Plaintiff argues the ministerial exception does not apply to his state law claims because [the church has] not provided a case that applies the exception to Oregon’s anti-discrimination laws. The ministerial exception derives from Supreme Court case law interpreting the First Amendment to the United States Constitution. It thus applies to state law claims… . [The exception is] applicable to any state law cause of action that would otherwise impinge on the church’s prerogative to choose its ministers or to exercise its religious beliefs in the context of employing its ministers. Thus, any claim … that would require the church to employ [a minister] would interfere with the church’s constitutionally protected choice of its ministers, and thereby “would run afoul of the Free Exercise Clause.” (per Puri v. Khalaa, 844 F.3d 1152 (9th Cir. 2017)).

2. The idea that the ministerial exception can apply to ministers and religious teachers, regardless of whether the individual is a prospective hire, employed, or no longer employed by the church.

Previous cases regarding the ministerial exception usually involve ministers—or individuals who fulfill important religious duties through their roles—who are either employed by a church or recently dismissed by a church.

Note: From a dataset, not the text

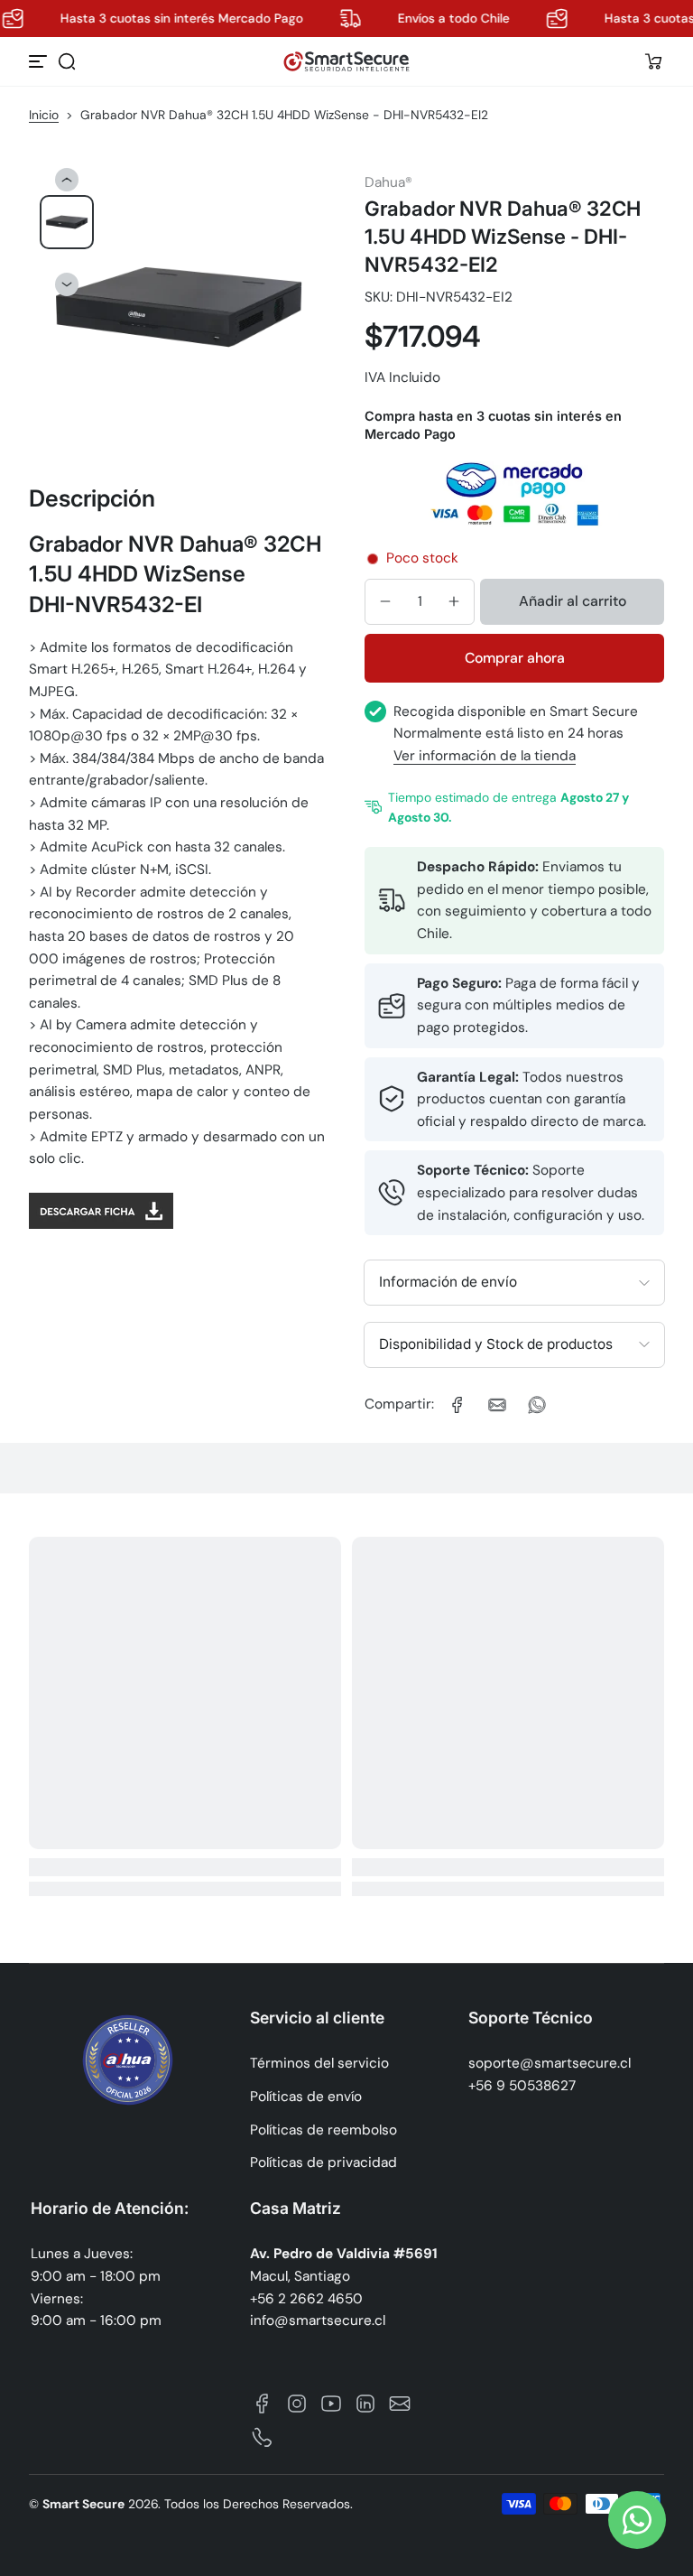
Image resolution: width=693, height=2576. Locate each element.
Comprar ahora (515, 657)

As this case illustrates, the legal doctrine also applies to individuals during the application and selection phases for open roles.

3. The idea that churches can use the ministerial exception as an affirmative defense

The court concluded that the ministerial exception is an affirmative defense.

Generally, affirmative defenses to a lawsuit must be pleaded in a defendant’s response to a lawsuit or they are waived.

The ministerial exception’s status as an affirmative defense is not known by some attorneys who deal infrequently with church litigation. Therefore, it would be wise for church leaders to share this important point with the church’s attorney in any lawsuit in which the church will plead the ministerial exception.

A failure to do so may result in a loss of the exception.

Chris v. Kang, 2022 WL 2967455 (D. Ore. 2022).